Regret is indeed useful and virtuous, and not only allowable but necessary, when it tends to the amendment of life, or to admonition of error which we may be again in danger of committing. But a very small part of the moments spent in meditation on the past produce any reasonable caution or salutary sorrow. Most of the mortifications that we have suffered arose from the concurrence of local and temporary circumstances which can never meet again; and most of our disappointments have succeeded those expectations which life allows not to be formed a second time.
Propylaea to the Acropolis, Athens, c. 1890. Photograph by Braun, Clément & Cie. © The J. Paul Getty Museum, Los Angeles. Digital image courtesy of the Getty’s Open Content Program.
It would add much to human happiness if an art could be taught of forgetting all of which the remembrance is at once useless and afflictive; if that pain which never can end in pleasure could be driven totally away, that the mind might perform its functions without encumbrance, and the past might no longer encroach upon the present.

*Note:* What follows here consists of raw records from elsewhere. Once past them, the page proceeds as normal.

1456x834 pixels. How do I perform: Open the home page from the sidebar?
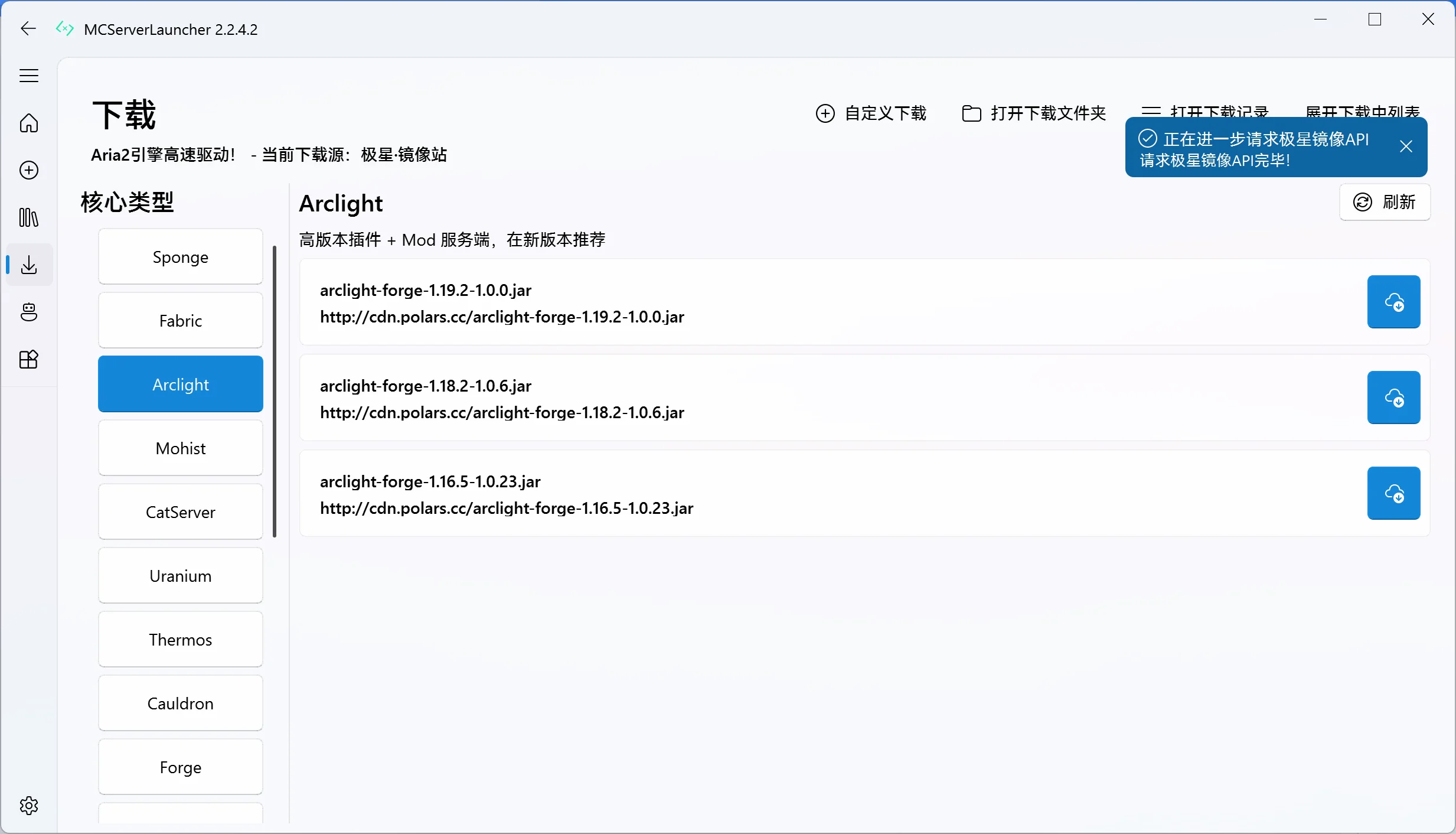(x=28, y=123)
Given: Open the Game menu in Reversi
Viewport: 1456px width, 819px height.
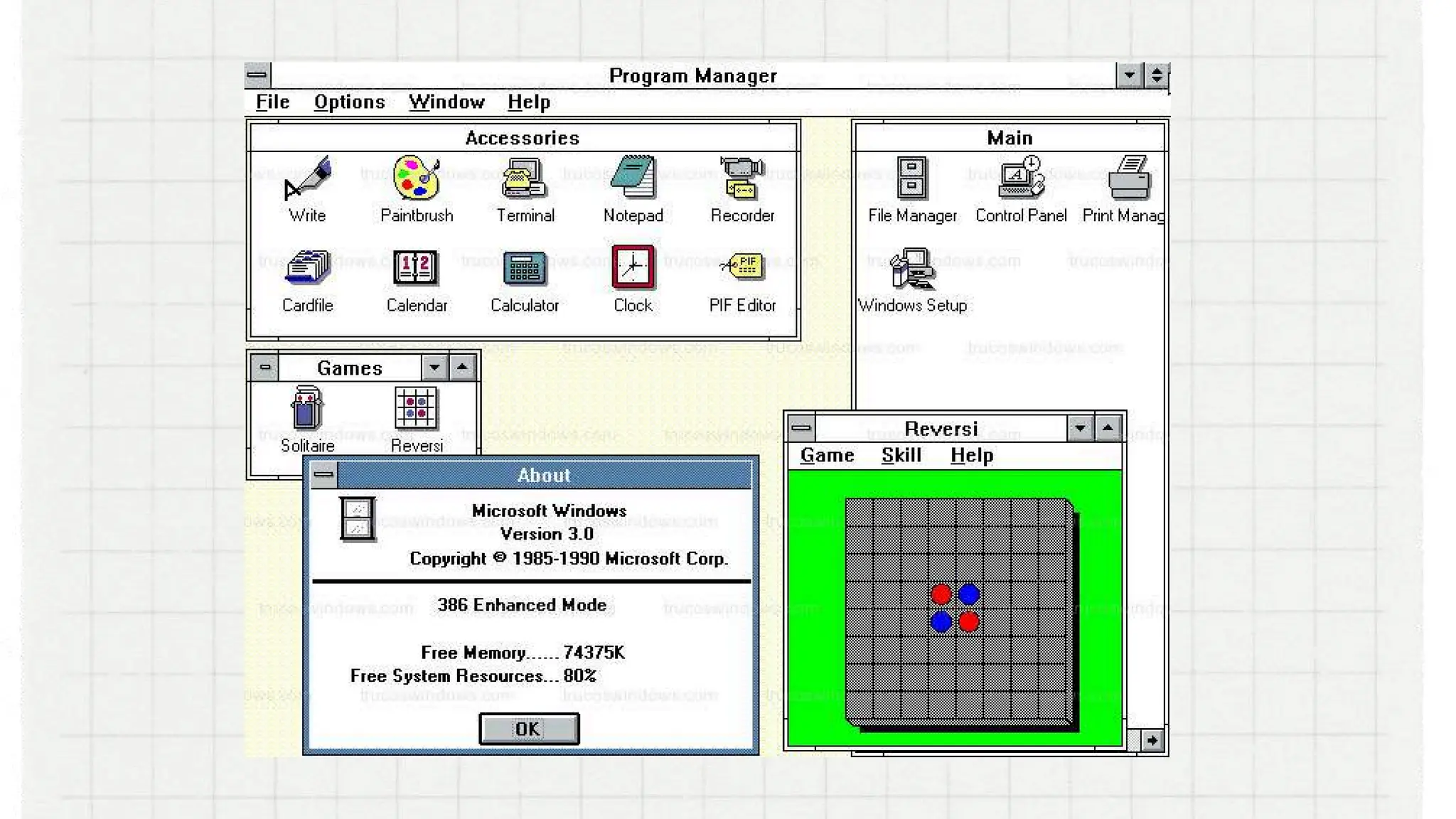Looking at the screenshot, I should pos(827,456).
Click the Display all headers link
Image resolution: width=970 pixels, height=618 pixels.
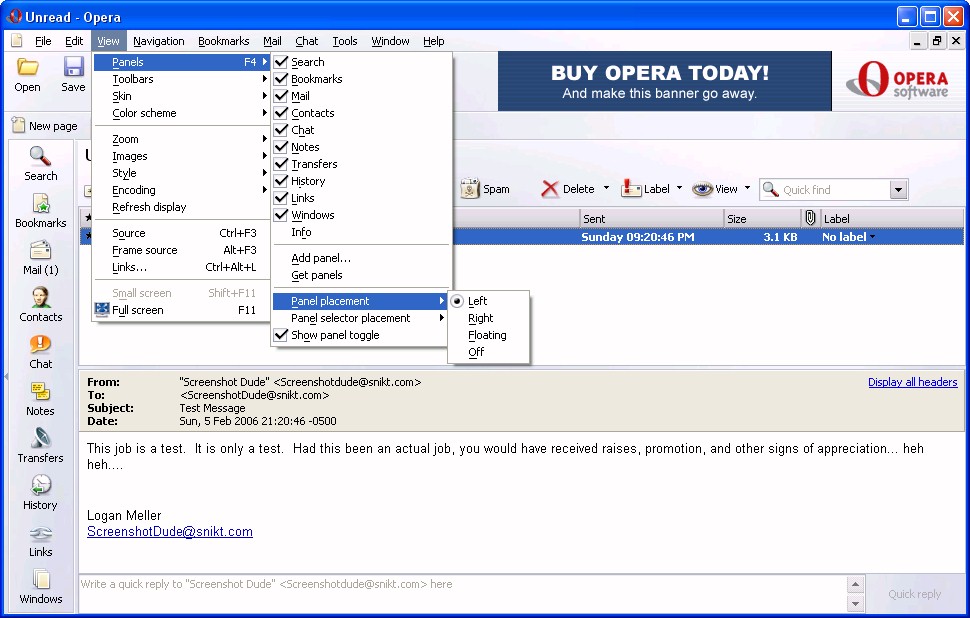click(912, 382)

Little can be done well to which the whole mind is not applied; the business of every day calls for the day to which it is assigned; and he will have no leisure to regret yesterday’s vexations who resolves not to have a new subject of regret tomorrow.
But to forget or to remember at pleasure are equally beyond the power of man. Yet as memory may be assisted by method, and the decays of knowledge repaired by stated times of recollection, so the power of forgetting is capable of improvement. Reason will, by a resolute contest, prevail over imagination, and the power may be obtained of transferring the attention as judgment shall direct.
Don’t lose your mind unless you have paid for it.—Stanisław Jerzy Lec, 1957
The incursions of troublesome thoughts are often violent and importunate; and it is not easy to a mind accustomed to their inroads to expel them immediately by putting better images into motion; but this enemy of quiet is above all others weakened by every defeat; the reflection which has been once overpowered and ejected seldom returns with any formidable vehemence.
Employment is the great instrument of intellectual dominion. The mind cannot retire from its enemy into total vacancy, or turn aside from one object but by passing to another. The gloomy and the resentful are always found among those who have nothing to do, or who do nothing. We must be busy about good or evil, and he to whom the present offers nothing will often be looking backward on the past.
An essay. This article was one of nearly a hundred “Idler” papers the poet, essayist, and lexicographer wrote over two years for the Universal Chronicle. “Many of these excellent essays,” wrote James Boswell, “were written as hastily as an ordinary letter.” He recounted that Johnson was once in Oxford and heard the mail was to go out in half an hour. “Then we shall do very well,” Johnson said. He then, according to Boswell, “instantly sat down and finished an ‘Idler,’ which it was necessary should be in London the next day.”